■ **Exercise description**:
Could you rewrite everything in the listing from its start down to the line containing "pos(780,464)", with "calculator" changed to "clock" and nothing else altered?

Entries for locating text and elements:
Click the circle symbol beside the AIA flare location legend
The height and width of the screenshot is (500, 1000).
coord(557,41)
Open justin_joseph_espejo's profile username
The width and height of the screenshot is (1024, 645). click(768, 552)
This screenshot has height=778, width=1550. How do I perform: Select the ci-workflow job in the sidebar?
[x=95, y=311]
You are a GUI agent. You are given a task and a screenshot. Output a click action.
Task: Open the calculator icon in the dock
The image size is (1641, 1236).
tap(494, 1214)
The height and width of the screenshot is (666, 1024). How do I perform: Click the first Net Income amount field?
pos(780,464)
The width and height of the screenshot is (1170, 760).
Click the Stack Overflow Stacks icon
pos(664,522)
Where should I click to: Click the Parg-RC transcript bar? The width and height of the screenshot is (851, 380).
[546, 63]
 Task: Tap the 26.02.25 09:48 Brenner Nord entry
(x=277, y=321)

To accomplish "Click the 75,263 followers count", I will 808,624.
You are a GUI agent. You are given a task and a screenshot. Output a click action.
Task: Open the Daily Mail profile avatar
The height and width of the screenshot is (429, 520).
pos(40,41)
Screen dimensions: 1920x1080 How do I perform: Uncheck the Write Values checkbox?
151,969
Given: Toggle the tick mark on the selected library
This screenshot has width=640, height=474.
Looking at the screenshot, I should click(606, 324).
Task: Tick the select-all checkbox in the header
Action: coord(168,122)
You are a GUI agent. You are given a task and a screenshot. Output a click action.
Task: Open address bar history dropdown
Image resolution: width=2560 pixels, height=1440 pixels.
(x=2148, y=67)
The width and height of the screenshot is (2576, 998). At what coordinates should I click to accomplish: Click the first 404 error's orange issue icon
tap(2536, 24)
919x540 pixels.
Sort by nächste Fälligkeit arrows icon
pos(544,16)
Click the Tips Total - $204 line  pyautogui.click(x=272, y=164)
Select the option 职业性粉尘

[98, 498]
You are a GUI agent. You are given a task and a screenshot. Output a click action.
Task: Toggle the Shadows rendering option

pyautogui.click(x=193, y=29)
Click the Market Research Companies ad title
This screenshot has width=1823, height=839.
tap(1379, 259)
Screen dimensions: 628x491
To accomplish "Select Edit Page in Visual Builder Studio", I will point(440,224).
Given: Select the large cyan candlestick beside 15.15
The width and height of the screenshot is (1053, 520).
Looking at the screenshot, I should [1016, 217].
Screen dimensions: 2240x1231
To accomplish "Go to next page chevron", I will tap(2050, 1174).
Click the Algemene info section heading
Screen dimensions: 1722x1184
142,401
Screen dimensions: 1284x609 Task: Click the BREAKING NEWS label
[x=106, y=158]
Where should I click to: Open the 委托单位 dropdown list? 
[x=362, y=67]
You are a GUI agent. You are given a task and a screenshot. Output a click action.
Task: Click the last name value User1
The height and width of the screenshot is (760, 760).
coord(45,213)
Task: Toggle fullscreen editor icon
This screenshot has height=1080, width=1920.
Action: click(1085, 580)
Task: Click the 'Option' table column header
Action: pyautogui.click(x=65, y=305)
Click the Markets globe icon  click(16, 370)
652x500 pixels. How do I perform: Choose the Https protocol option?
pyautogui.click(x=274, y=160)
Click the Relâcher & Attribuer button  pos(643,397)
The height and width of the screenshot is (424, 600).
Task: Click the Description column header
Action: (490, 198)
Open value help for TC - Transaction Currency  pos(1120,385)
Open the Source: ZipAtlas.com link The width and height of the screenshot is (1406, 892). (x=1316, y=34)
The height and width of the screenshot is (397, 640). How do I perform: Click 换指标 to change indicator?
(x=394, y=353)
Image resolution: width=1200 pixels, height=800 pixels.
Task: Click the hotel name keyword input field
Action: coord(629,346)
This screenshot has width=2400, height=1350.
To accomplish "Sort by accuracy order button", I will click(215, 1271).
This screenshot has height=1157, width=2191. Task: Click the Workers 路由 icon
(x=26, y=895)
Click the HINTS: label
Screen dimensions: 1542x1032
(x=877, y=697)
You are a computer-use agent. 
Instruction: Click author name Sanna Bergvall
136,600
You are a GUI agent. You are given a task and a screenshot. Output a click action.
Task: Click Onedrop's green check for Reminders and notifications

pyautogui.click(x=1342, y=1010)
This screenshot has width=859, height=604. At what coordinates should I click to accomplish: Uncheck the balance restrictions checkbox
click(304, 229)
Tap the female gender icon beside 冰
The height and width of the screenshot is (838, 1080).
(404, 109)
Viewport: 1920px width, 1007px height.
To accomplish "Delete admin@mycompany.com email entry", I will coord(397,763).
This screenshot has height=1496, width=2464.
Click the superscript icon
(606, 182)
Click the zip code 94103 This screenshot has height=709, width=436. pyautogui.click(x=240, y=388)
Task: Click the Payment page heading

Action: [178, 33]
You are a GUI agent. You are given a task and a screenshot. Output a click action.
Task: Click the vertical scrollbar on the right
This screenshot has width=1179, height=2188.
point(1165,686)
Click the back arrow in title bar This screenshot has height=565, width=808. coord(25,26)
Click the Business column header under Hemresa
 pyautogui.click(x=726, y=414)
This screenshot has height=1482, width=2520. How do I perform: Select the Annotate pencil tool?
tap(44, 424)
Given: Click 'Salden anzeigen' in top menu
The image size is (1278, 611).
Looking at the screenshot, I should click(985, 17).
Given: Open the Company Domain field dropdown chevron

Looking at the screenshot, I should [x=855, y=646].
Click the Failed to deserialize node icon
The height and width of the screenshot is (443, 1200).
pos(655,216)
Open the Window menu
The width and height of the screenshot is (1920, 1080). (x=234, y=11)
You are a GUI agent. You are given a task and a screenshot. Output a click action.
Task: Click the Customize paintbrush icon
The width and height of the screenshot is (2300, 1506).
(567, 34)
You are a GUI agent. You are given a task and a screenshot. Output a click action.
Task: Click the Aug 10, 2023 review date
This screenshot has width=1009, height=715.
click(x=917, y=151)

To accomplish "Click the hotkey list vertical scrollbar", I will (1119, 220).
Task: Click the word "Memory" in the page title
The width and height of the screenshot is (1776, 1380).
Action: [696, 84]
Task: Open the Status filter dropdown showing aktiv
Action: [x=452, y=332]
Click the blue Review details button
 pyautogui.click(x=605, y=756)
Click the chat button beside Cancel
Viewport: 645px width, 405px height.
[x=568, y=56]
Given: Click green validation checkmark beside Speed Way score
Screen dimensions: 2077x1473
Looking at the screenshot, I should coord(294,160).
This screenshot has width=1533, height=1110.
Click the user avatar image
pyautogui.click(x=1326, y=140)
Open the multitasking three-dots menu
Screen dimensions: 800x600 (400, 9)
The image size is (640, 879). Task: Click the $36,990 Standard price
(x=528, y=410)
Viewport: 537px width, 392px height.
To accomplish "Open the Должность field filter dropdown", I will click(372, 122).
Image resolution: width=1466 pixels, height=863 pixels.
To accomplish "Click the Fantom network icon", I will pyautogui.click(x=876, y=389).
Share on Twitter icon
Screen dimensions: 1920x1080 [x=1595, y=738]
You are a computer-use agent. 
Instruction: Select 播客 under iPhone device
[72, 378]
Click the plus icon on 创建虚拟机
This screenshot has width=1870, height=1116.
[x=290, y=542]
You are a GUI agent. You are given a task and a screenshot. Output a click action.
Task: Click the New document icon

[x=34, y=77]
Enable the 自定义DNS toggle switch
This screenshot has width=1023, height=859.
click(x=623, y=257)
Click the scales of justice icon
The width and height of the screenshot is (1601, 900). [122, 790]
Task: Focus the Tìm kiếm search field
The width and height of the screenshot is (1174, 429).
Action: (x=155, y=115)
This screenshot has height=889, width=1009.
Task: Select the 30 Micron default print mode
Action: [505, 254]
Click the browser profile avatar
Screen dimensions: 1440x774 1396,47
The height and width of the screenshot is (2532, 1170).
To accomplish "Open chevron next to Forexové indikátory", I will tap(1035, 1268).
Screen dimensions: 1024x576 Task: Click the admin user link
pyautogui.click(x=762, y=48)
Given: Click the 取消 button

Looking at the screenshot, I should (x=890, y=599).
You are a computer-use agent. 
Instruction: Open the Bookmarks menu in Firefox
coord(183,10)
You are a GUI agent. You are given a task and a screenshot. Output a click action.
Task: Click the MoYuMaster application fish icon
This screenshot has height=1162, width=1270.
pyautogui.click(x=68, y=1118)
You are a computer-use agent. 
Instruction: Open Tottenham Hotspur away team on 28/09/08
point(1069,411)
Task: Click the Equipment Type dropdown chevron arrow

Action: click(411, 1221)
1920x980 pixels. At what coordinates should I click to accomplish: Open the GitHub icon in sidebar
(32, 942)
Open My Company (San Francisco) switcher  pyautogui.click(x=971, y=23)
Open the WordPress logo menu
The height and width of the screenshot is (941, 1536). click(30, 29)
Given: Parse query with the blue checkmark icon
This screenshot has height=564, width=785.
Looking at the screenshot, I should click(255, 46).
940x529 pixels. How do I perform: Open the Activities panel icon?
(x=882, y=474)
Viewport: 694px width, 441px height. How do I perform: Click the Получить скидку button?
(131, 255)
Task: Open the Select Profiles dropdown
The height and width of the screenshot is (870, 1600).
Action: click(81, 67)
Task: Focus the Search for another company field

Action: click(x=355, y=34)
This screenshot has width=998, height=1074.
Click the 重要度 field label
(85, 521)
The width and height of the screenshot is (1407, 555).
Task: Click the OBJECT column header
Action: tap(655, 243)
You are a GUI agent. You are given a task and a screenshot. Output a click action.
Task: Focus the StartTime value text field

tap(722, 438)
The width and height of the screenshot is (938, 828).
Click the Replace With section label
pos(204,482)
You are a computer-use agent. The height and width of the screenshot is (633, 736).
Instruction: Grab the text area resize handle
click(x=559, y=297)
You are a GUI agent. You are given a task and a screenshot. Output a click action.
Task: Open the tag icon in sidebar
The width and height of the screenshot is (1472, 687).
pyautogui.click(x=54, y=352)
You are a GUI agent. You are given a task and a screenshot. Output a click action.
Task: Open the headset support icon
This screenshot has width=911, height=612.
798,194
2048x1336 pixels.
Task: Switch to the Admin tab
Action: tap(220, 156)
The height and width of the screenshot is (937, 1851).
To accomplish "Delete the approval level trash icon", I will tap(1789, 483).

■ **Answer in full**:
Click the circle symbol beside the AIA flare location legend
The height and width of the screenshot is (500, 1000).
coord(557,41)
Open justin_joseph_espejo's profile username
The width and height of the screenshot is (1024, 645). click(768, 552)
This screenshot has height=778, width=1550. How do I perform: Select the ci-workflow job in the sidebar?
[x=95, y=311]
You are a GUI agent. You are given a task and a screenshot. Output a click action.
Task: Open the clock icon in the dock
The image size is (1641, 1236).
tap(494, 1214)
The height and width of the screenshot is (666, 1024). How do I perform: Click the first Net Income amount field?
pos(780,464)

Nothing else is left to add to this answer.